Sketch up is free to download (at least the basic version)
Link http://www.sketchup.com/.

As to how hard to use, like any application you will need to spend some time exploring the tools. You will find plenty of help and suggestions on this forum

Cheers  
Tony
Who uses a different CAD package


----------



## Slim (17 Nov 2007)

Hi Marty,

There are some good tutorials within Sketchup to get you started. When you get a bit more acomplished, Dave R and others have posted some excelent tutorials in this forum.
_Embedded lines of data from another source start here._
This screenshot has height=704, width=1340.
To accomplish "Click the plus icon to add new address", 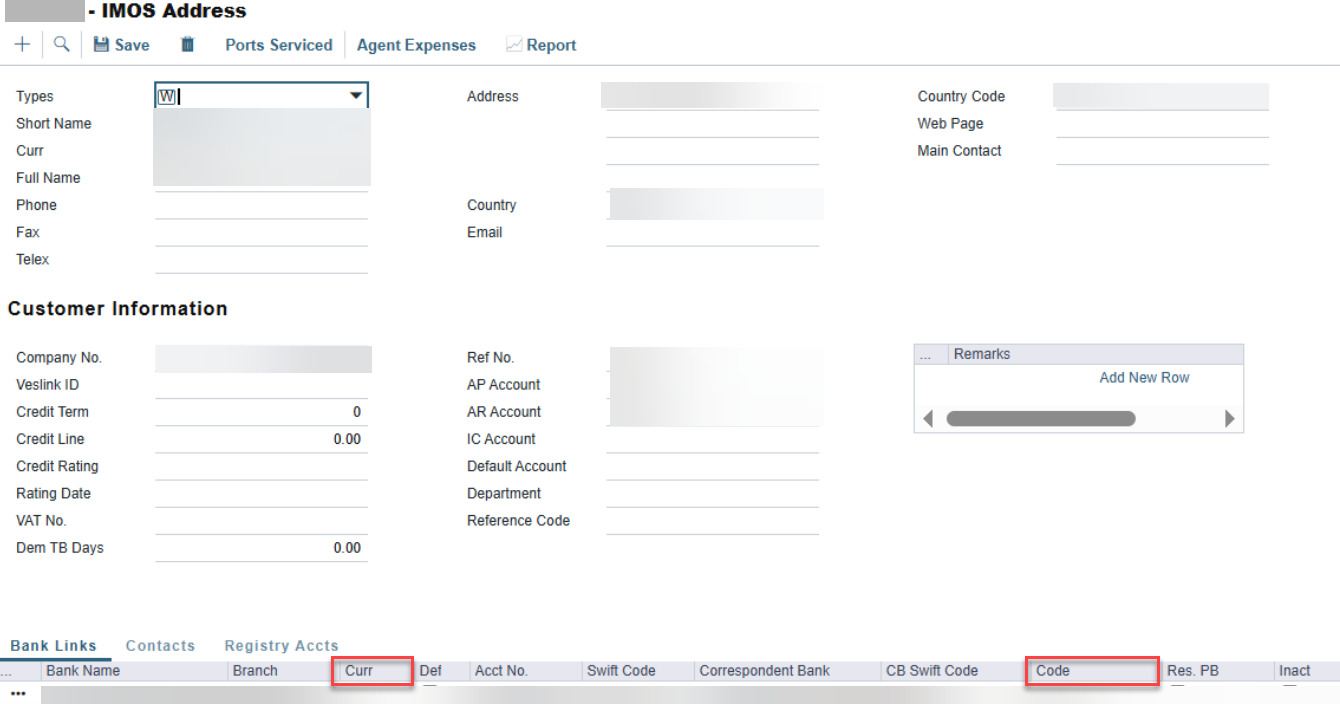I will [22, 45].
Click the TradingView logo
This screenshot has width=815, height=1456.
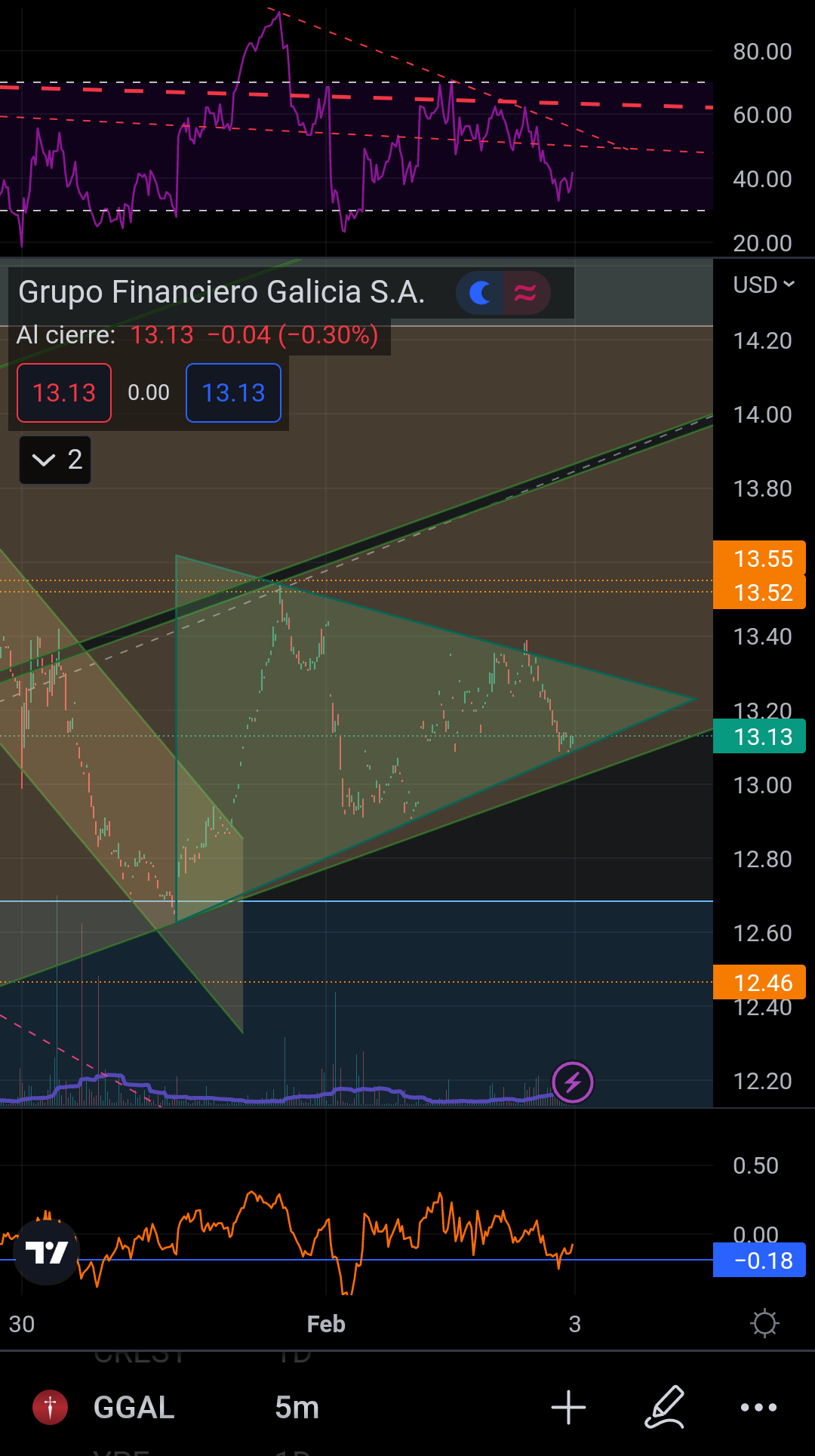pos(47,1252)
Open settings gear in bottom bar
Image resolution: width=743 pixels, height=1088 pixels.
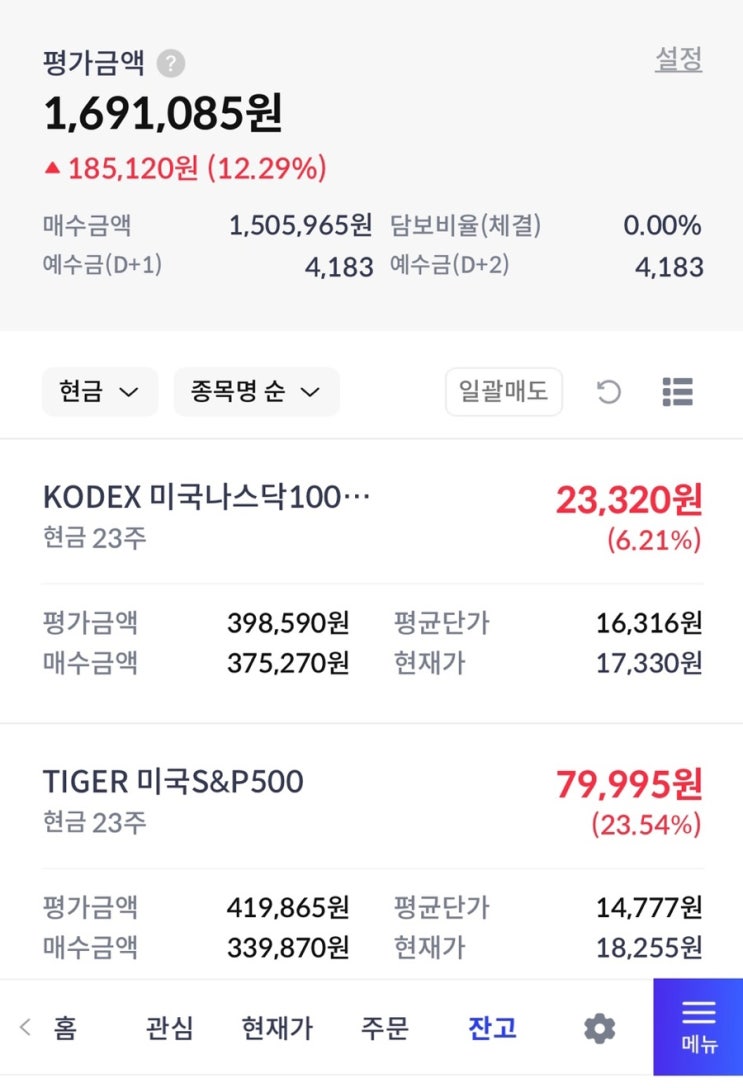[599, 1027]
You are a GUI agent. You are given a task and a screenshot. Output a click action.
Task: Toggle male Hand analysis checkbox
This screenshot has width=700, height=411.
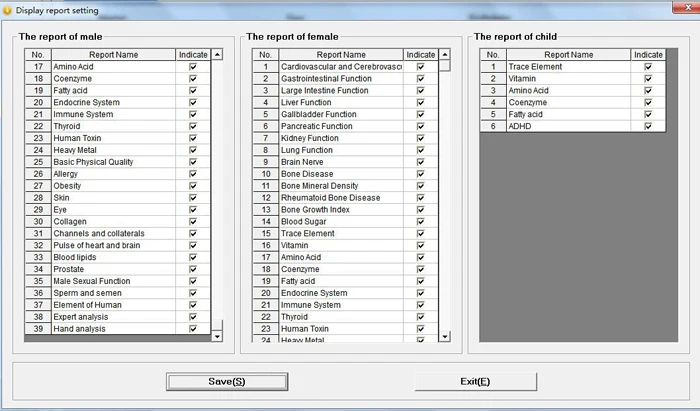click(x=193, y=329)
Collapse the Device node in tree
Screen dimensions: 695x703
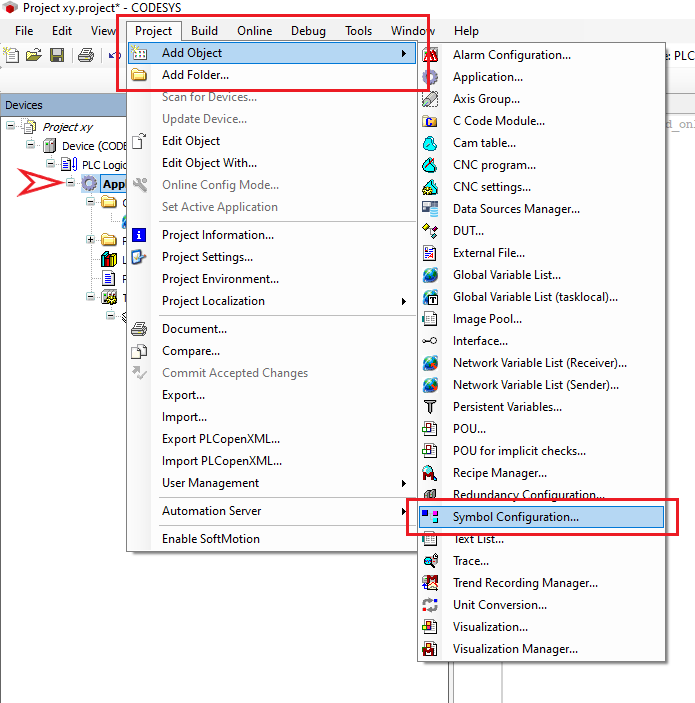[31, 146]
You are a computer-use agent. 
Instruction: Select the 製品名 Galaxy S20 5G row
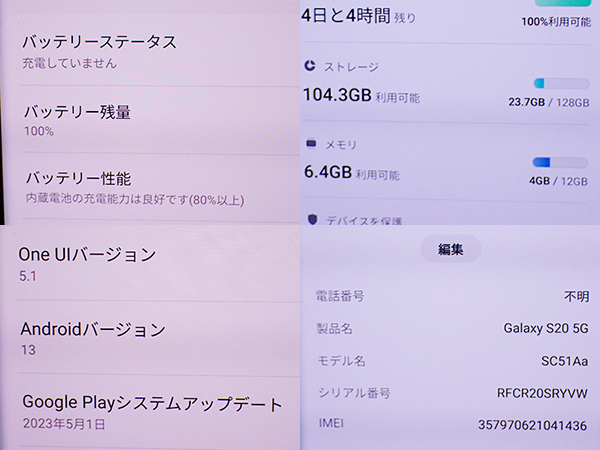452,328
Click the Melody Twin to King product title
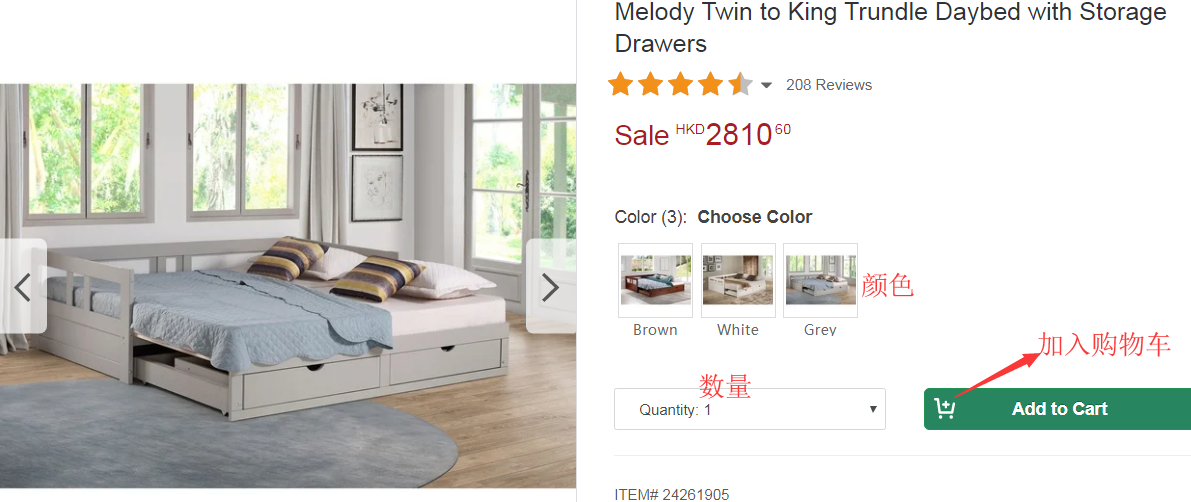The image size is (1191, 502). [x=890, y=27]
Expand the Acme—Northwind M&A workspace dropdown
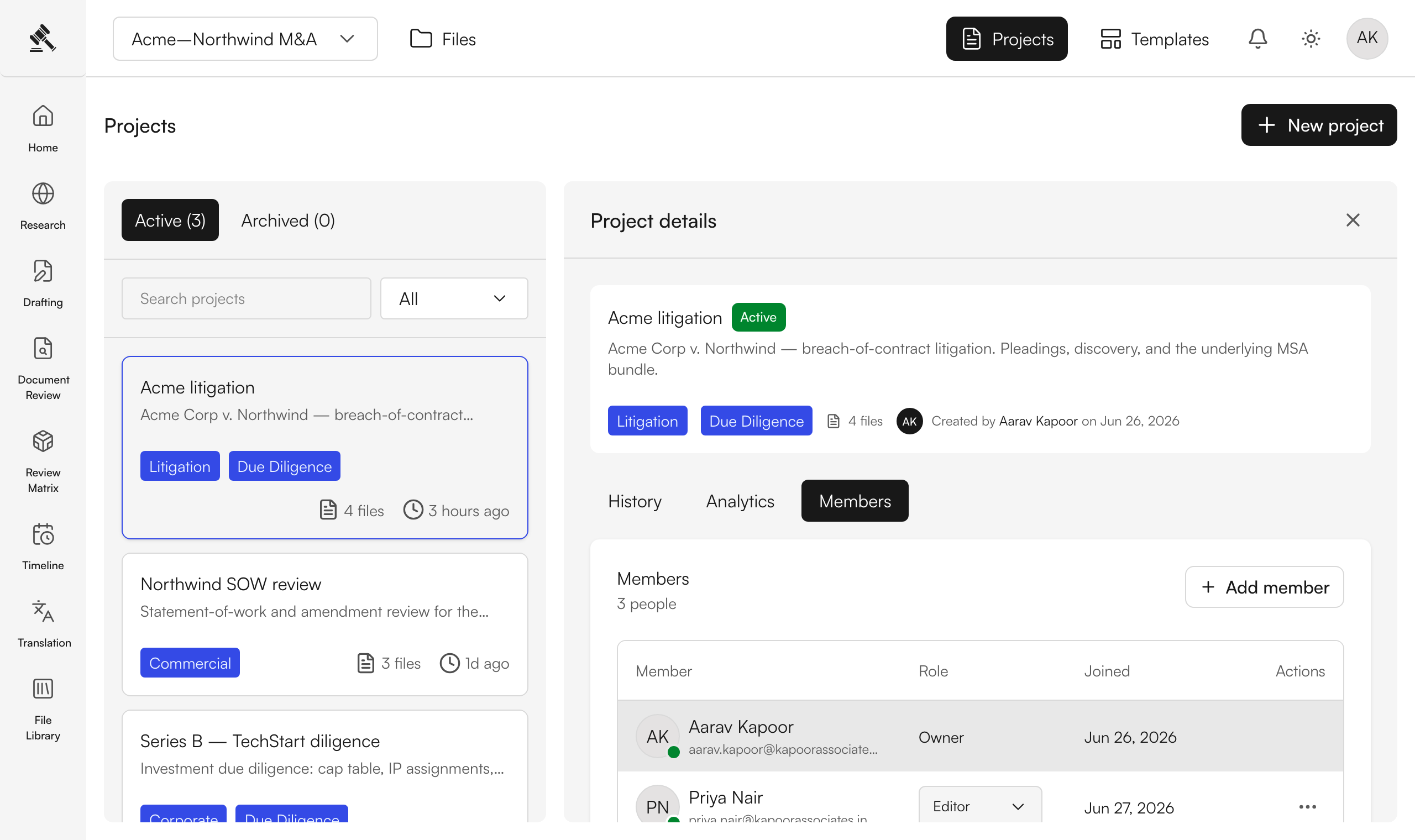The height and width of the screenshot is (840, 1415). 245,39
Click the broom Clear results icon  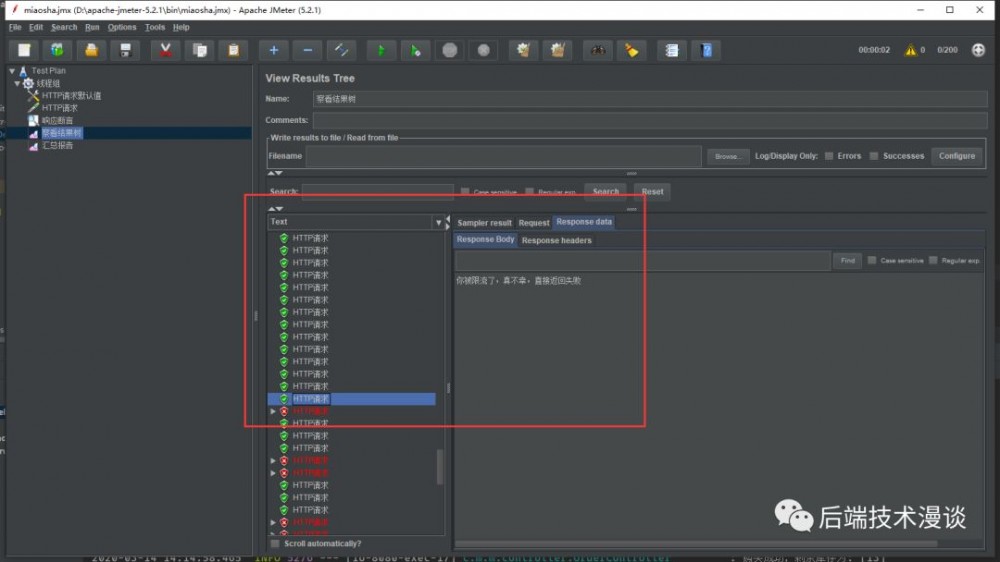[631, 50]
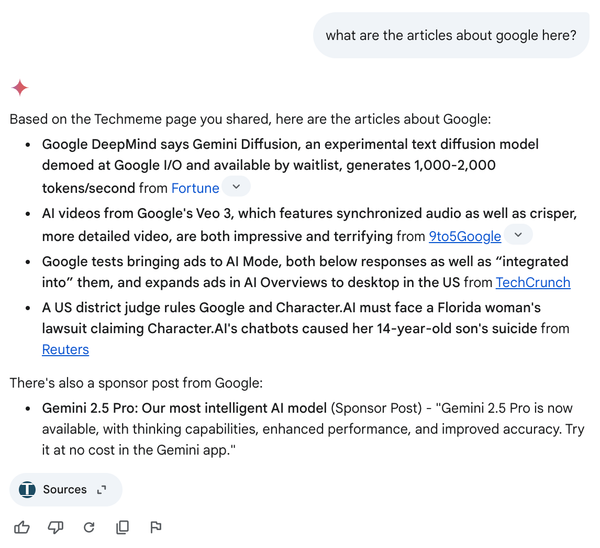This screenshot has width=600, height=548.
Task: Open the Reuters link
Action: [x=65, y=349]
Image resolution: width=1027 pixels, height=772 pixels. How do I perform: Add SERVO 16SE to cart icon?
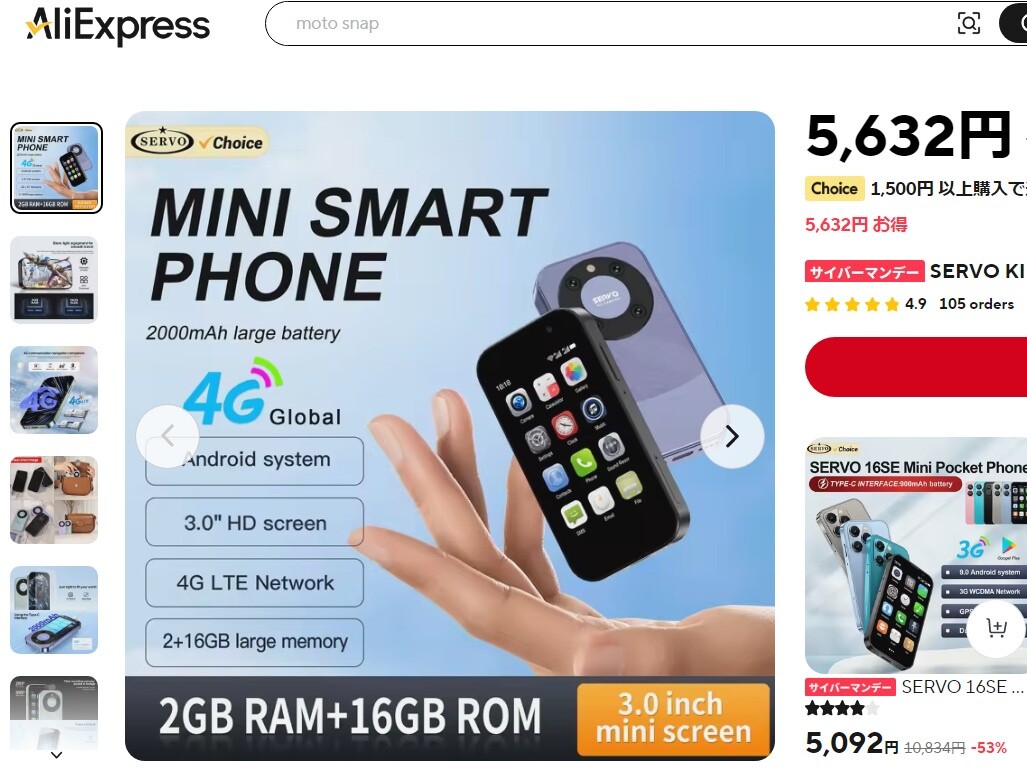click(x=996, y=628)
There are also some video tutorials on his FWW blog

Sketchup really is an easy program to get to grips with, and if you look through this forum, you will see that it can produce excelent results.


----------



## gatesmr2 (18 Nov 2007)

Thanks 

Once again quick helpful response 
Cheers slim and tony 

It,s great to find a site where you can get so much useful help for newbie's like me who have just got bitten by the woodwork bug.
Thanks again guys 

Marty


----------



## gatesmr2 (18 Nov 2007)

WOW :shock: 

Can,t thank you guys enough now i know what everyone is talking about 

It's great ok only been using it for about an hour including tutorials , seems straight forward enough just got to get used to it.
But what an amazing tool and the fact it,s free makes it perfect.

If either of you two lived near me i,d be buying you a drink 
:wink: 
Marty


----------



## Slim (18 Nov 2007)

It's ok Marty, just send me a fiver and I'll have a drink on your behalf. :lol:


----------